I came to Rocky Horror when it was already twenty years old and the definition of a cult phenomenon. Rocky Horror wasn’t the first queer or camp movie, but it was something special. The sexual freedom, the subversion, and defiance of straight (in every sense of the word) culture had unique magic, thanks not in a small part to the genderfluid, pansexual charisma of Tim Curry as Dr. Frank-N-Furter. So many people before and after me were awakened by Rocky Horror, lured by Frank’s siren song exalting us to be free, queer, and deviant as we wanted to be.
For us nineties kids, who grew up watching Curry in Legend, The Three Musketeers, Clue, Home Alone 2 and so many more, seeing him in garters and fishnets seducing men and women was another level of eye-opening and awakening. Curry’s queerness in the film wasn’t a revelation so much as it was a rosetta stone, translating for all of us why his camp and snarling, sneering charm had always been so enticing. The same went for seeing proper and prim Susan Sarandon in her bra and panties owning her sexuality … before it all goes wrong.
And yeah, Frank and his crew were ultimately killers and aliens, and they’re punished at the film’s tragic end … but the end of the movie of Rocky Horror isn’t the end of its story. Rocky Horror is about more than the narrative of the film, which plays into old and sad tropes about when and how queerness and deviance are allowed to survive on screen. But where the survival mattered, where the dreams and hope Rocky Horror inspired stayed alive, was in its audience.

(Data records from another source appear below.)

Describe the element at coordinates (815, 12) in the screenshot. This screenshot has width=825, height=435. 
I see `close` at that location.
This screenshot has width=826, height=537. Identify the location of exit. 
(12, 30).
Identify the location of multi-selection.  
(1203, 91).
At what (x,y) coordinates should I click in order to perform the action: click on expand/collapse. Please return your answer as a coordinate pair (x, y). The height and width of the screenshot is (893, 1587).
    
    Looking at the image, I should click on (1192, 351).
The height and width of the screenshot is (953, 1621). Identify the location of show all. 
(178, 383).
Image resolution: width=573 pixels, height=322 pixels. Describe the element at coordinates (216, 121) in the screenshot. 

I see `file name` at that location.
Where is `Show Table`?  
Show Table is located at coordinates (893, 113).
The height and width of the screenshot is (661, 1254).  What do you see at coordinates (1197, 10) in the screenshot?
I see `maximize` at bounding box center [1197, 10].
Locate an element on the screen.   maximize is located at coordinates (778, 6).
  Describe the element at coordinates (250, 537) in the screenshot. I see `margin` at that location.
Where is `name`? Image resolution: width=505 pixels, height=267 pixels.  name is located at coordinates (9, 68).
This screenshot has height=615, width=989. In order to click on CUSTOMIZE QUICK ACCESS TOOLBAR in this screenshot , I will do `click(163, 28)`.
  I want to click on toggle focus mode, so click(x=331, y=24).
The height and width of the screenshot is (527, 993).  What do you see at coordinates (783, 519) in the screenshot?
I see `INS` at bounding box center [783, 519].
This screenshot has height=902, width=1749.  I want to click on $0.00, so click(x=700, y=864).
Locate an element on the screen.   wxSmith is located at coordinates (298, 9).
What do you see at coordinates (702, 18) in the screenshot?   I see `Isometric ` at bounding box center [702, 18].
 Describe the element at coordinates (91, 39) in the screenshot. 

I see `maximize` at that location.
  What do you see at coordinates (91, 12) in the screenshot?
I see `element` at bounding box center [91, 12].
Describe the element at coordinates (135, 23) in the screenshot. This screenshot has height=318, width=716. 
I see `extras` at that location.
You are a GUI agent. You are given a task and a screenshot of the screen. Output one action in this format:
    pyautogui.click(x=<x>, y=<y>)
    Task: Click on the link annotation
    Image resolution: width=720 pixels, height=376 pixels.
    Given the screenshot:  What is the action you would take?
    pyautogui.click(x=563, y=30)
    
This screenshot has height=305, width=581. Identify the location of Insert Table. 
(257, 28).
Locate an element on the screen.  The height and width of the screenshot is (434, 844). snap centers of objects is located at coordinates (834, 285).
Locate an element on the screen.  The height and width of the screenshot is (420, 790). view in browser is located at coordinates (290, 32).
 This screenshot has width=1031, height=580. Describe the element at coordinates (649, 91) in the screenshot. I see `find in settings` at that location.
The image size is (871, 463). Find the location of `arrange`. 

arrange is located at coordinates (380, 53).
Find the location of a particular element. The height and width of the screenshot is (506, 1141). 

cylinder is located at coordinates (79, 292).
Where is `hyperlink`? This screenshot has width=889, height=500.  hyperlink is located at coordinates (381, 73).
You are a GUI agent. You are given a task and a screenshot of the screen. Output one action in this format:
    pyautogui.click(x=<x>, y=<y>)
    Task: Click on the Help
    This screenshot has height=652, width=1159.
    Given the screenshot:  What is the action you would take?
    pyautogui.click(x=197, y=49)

In the midnight showings, Rocky brought us together. In cable airing and VHS copies, it gave us something to aspire too. Rocky Horror wasn’t just a film that was the first time so many of us saw queerness or ourselves on screen, it showed us the version of ourselves that we could become if we cared not to just dream it, but be it.
Forty-five years later after its release, this is why The Rocky Horror Picture Show will always matter to me. It knew me before I knew me, it showed me the way with a pair of singing lips and a lot of fishnets. No matter how things change or how differently a new audience might see this movie, I’ll always be ready to do the time warp again.